[start Data listing]
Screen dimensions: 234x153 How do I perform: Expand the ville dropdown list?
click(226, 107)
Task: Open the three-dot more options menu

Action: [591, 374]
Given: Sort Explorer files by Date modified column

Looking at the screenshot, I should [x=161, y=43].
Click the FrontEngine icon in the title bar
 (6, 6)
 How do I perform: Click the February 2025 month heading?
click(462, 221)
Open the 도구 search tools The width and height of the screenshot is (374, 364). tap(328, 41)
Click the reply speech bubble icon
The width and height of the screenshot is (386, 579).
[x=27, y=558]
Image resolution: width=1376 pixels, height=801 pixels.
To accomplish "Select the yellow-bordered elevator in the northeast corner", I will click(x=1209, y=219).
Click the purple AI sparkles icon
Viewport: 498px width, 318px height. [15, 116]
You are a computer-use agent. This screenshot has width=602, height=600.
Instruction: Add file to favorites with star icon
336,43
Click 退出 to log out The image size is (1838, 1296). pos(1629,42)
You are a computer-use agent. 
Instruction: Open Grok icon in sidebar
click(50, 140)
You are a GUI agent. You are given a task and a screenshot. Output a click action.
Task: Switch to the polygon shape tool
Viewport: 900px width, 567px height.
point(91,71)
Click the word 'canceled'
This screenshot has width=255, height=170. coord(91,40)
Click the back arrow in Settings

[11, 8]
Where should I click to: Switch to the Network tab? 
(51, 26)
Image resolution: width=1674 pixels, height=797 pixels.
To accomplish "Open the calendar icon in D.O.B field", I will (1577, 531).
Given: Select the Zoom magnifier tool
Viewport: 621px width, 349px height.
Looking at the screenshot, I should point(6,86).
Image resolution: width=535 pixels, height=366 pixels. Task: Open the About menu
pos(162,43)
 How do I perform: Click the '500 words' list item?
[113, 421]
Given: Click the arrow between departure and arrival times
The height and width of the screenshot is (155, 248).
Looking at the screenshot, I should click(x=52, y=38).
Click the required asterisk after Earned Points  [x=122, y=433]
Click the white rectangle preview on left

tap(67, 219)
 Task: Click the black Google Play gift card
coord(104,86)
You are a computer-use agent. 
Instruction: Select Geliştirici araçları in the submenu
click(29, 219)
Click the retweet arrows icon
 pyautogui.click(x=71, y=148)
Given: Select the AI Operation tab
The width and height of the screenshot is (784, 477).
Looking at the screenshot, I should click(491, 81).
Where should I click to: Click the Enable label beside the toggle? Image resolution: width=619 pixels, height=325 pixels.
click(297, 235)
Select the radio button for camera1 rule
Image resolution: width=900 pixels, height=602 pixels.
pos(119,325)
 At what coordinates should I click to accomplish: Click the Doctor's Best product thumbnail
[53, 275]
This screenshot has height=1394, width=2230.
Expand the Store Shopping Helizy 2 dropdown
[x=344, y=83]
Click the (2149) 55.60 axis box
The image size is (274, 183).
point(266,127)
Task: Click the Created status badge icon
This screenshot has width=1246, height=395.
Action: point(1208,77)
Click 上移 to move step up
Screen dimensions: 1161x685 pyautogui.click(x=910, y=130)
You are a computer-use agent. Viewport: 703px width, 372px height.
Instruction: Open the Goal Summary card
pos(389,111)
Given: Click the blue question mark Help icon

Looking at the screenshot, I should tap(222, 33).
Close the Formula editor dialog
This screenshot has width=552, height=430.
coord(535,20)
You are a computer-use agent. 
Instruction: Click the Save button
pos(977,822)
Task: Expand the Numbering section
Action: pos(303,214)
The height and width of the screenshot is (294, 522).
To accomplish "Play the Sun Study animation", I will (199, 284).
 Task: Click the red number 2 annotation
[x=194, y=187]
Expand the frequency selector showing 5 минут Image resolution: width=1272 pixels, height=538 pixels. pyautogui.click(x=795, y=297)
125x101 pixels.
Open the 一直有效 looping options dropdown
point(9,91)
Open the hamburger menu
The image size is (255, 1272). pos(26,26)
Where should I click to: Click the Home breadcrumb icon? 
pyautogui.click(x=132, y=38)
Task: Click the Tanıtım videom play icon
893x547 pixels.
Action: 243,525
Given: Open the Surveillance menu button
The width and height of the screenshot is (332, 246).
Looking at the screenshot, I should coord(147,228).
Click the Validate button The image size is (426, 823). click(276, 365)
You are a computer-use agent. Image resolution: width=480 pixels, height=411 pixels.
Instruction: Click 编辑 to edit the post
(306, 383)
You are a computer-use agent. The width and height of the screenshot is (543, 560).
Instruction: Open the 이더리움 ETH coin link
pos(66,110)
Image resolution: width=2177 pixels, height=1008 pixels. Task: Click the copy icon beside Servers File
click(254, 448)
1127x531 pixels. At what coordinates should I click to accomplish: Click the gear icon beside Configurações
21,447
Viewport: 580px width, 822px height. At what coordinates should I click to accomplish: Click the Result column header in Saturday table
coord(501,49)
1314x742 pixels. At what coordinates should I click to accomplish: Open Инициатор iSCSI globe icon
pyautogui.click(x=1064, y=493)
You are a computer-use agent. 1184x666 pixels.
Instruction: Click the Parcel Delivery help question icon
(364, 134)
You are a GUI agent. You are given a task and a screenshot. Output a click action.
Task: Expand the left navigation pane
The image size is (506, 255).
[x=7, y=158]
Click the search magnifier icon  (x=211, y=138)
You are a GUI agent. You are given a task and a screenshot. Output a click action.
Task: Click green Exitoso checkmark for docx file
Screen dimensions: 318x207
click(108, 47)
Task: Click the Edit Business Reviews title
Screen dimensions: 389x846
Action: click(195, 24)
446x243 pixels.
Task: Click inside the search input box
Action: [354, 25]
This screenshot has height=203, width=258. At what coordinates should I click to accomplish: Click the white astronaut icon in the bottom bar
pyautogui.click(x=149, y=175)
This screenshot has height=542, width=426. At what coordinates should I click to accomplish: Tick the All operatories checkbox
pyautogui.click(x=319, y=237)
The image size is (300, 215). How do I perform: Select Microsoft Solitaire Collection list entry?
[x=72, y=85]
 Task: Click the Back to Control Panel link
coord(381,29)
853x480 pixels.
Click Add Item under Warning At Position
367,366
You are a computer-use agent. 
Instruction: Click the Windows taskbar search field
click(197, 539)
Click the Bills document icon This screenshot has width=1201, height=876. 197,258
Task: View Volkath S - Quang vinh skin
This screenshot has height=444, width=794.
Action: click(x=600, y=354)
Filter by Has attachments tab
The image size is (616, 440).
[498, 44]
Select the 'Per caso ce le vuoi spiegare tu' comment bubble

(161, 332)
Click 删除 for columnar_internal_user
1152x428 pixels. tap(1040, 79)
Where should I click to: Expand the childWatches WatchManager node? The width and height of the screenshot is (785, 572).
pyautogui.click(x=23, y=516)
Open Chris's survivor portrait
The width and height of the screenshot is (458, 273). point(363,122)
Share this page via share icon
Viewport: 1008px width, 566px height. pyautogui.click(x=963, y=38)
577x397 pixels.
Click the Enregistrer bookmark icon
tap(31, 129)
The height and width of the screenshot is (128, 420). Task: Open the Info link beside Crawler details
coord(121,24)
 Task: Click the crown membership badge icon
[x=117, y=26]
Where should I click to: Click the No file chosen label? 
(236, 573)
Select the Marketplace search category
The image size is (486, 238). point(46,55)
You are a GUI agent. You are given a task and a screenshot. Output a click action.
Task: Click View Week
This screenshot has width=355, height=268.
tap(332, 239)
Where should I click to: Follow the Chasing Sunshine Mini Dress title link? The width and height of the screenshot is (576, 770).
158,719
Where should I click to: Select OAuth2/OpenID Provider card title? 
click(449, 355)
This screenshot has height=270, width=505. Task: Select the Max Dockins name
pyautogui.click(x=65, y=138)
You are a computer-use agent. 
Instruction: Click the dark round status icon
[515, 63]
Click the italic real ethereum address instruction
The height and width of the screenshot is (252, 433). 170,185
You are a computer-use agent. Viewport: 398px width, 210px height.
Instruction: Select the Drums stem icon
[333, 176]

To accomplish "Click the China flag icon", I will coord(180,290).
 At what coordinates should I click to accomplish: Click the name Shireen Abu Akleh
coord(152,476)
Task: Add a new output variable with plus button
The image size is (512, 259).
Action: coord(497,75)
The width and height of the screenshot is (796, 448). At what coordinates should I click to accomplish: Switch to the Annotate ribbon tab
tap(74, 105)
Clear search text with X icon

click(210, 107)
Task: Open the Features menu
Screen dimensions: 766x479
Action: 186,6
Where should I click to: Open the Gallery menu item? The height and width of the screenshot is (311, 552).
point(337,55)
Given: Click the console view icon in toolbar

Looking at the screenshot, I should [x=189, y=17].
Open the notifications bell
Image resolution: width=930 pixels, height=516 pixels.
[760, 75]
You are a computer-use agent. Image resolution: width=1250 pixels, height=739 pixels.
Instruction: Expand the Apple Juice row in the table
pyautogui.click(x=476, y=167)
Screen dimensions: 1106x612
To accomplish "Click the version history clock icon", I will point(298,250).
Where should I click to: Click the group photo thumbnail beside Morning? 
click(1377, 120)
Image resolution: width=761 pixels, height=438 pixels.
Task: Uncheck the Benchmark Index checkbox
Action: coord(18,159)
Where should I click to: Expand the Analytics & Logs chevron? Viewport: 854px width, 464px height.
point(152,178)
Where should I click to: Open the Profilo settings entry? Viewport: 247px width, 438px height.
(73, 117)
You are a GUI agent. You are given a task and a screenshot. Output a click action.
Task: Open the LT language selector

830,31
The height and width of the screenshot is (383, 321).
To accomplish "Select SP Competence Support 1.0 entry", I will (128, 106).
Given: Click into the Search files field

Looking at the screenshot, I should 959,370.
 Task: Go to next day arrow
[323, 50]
[end Data listing]
== To be done ==
Convert the part of the rows that opens with the line containing "You are a computer-use agent. Viewport: 703px" and closes with the line containing "[x=7, y=158]" into a numbered list, leaving out blank lines.

== Finished exercise ==
1. You are a computer-use agent. Viewport: 703px width, 372px height.
2. Instruction: Open the Goal Summary card
3. pos(389,111)
4. Given: Click the blue question mark Help icon
5. Looking at the screenshot, I should tap(222, 33).
6. Close the Formula editor dialog
7. This screenshot has width=552, height=430.
8. coord(535,20)
9. You are a computer-use agent. 
10. Instruction: Click the Save button
11. pos(977,822)
12. Task: Expand the Numbering section
13. Action: pos(303,214)
14. The height and width of the screenshot is (294, 522).
15. To accomplish "Play the Sun Study animation", I will (199, 284).
16.  Task: Click the red number 2 annotation
17. [x=194, y=187]
18. Expand the frequency selector showing 5 минут Image resolution: width=1272 pixels, height=538 pixels. pyautogui.click(x=795, y=297)
19. 125x101 pixels.
20. Open the 一直有效 looping options dropdown
21. point(9,91)
22. Open the hamburger menu
23. The image size is (255, 1272). pos(26,26)
24. Where should I click to: Click the Home breadcrumb icon? 
25. pyautogui.click(x=132, y=38)
26. Task: Click the Tanıtım videom play icon
27. 893x547 pixels.
28. Action: 243,525
29. Given: Open the Surveillance menu button
30. The width and height of the screenshot is (332, 246).
31. Looking at the screenshot, I should coord(147,228).
32. Click the Validate button The image size is (426, 823). click(276, 365)
33. You are a computer-use agent. Image resolution: width=480 pixels, height=411 pixels.
34. Instruction: Click 编辑 to edit the post
35. (306, 383)
36. You are a computer-use agent. The width and height of the screenshot is (543, 560).
37. Instruction: Open the 이더리움 ETH coin link
38. pos(66,110)
39. Image resolution: width=2177 pixels, height=1008 pixels. Task: Click the copy icon beside Servers File
40. click(254, 448)
41. 1127x531 pixels. At what coordinates should I click to accomplish: Click the gear icon beside Configurações
42. 21,447
43. Viewport: 580px width, 822px height. At what coordinates should I click to accomplish: Click the Result column header in Saturday table
44. coord(501,49)
45. 1314x742 pixels. At what coordinates should I click to accomplish: Open Инициатор iSCSI globe icon
46. pyautogui.click(x=1064, y=493)
47. You are a computer-use agent. 1184x666 pixels.
48. Instruction: Click the Parcel Delivery help question icon
49. (364, 134)
50. You are a GUI agent. You are given a task and a screenshot. Output a click action.
51. Task: Expand the left navigation pane
52. The image size is (506, 255).
53. [x=7, y=158]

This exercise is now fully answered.